Small and Mid-Cap stocks regained their respective 50-dma’s which removes their warning signs but remained weak relative to the broader market. This keeps concern elevated at the moment, however, maintain exposure for now, but do so cautiously with stops at support.
Emerging Markets and International Stocks as noted previously:
“There is a good bit of risk built into international stocks currently. We took profits a few weeks ago, but the recent extension suggests another round of rebalancing is likely wise. Take profits and rebalance sector weights but continue to hold these sectors but stop levels should be moved up to the 50-dma.”
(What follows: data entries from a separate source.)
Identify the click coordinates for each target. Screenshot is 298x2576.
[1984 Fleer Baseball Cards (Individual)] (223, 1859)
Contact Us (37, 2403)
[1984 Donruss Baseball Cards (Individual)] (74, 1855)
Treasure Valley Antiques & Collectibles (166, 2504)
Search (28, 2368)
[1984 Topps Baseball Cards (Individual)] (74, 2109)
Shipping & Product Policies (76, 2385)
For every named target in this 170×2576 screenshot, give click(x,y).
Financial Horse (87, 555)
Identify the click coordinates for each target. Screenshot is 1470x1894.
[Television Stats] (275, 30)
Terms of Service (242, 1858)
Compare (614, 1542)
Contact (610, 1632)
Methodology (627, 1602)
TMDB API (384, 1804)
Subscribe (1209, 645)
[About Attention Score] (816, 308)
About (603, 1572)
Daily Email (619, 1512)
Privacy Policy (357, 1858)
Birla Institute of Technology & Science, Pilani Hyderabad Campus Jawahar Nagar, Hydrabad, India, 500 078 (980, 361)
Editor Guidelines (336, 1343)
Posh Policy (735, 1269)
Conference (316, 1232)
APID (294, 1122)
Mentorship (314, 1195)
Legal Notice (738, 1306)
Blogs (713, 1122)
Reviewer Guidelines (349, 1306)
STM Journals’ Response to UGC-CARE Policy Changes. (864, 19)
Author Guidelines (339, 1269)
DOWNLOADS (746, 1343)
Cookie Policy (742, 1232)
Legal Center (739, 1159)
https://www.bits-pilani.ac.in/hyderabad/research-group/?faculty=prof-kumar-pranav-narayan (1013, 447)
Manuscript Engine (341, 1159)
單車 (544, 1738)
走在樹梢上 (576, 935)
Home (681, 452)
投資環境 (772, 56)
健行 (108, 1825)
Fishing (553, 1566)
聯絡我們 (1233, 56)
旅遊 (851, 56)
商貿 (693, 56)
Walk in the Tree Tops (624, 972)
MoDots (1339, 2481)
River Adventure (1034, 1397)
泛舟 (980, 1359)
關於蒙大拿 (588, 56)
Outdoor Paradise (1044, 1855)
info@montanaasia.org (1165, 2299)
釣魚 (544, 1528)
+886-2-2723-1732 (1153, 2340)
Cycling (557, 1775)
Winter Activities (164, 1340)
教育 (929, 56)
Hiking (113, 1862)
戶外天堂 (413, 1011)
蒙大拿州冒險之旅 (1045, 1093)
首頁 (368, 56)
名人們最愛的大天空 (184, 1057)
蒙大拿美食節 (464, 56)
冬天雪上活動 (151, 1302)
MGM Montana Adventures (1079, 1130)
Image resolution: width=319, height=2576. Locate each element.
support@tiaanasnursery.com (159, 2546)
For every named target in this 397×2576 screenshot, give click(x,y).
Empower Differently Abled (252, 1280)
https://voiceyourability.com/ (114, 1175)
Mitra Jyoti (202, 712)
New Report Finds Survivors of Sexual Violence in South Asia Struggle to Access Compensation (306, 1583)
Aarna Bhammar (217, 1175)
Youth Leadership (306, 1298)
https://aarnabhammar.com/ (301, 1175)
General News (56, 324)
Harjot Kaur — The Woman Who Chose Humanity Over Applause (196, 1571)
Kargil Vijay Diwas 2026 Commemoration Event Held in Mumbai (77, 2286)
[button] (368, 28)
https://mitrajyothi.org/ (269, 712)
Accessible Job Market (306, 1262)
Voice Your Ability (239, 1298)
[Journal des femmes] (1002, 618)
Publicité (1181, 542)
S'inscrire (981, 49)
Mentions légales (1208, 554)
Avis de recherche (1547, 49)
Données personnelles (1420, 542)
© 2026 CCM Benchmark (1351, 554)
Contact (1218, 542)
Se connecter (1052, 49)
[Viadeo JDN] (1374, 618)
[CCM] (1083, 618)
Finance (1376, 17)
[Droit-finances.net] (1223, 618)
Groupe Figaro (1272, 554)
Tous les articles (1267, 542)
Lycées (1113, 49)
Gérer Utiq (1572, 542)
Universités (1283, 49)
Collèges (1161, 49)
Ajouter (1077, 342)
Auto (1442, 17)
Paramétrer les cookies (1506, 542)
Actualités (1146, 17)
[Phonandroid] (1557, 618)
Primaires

A pull back to support will provide an opportunity to rebalance holdings in the short-term. The consolidation in industrialized internal markets is bullish and a potential point to add exposure may be approaching. We will update next week if such becomes the case.
Gold – The failure of the precious metal at critical resistance of 1300/oz keeping us out of our long-term positions currently. The short-term trading positions were also stopped out on the drop below $1260/oz for now. With Gold back below the 50-dma, caution remains advised with hard stops set on a break below $1240/oz or the 200-dma.
S&P Dividend Stocks, along with other more interest rate sensitive sectors, are being sold on the technical bounce in interest rates this past week. We have recommended previously taking profits in these sectors which now provides an opportunity to add exposure at a lower cost as this opportunity develops. Continue to hold current positions but maintain stops at the recent lows.
Bonds and REIT’s were hit with the profit taking we recommended last week. With the 50-dma’s moving upward, these sectors are attractive but extremely overbought. Wait for a pullback to add to exposures.
The table below shows thoughts on specific actions related to the current market environment.
(These are not recommendations or solicitations to take any action. This is for informational purposes only related to market extremes and contrarian positioning within portfolios. Use at your own risk and peril.)
Portfolio Update:
The bullish trend remains positive, which keeps us allocated on the long side of the market for now. However, more and more “red flags” are rising which suggests a bigger correction may be in the works over the next couple of months.
Two weeks ago, during the correction, we added modestly to our core holdings for the second time this year. However, we are still maintaining slightly higher levels of cash currently.
We are currently holding positions in portfolios with near full exposure. We did rebalance positions last week, like Health Care and Technology, which had large run-ups and were grossly extended.
As I stated last week:
“While I am not excited about the overall risk/return makeup of the market currently, as a portfolio manager it is the discipline and strategy that drives action. Everything else is secondary.”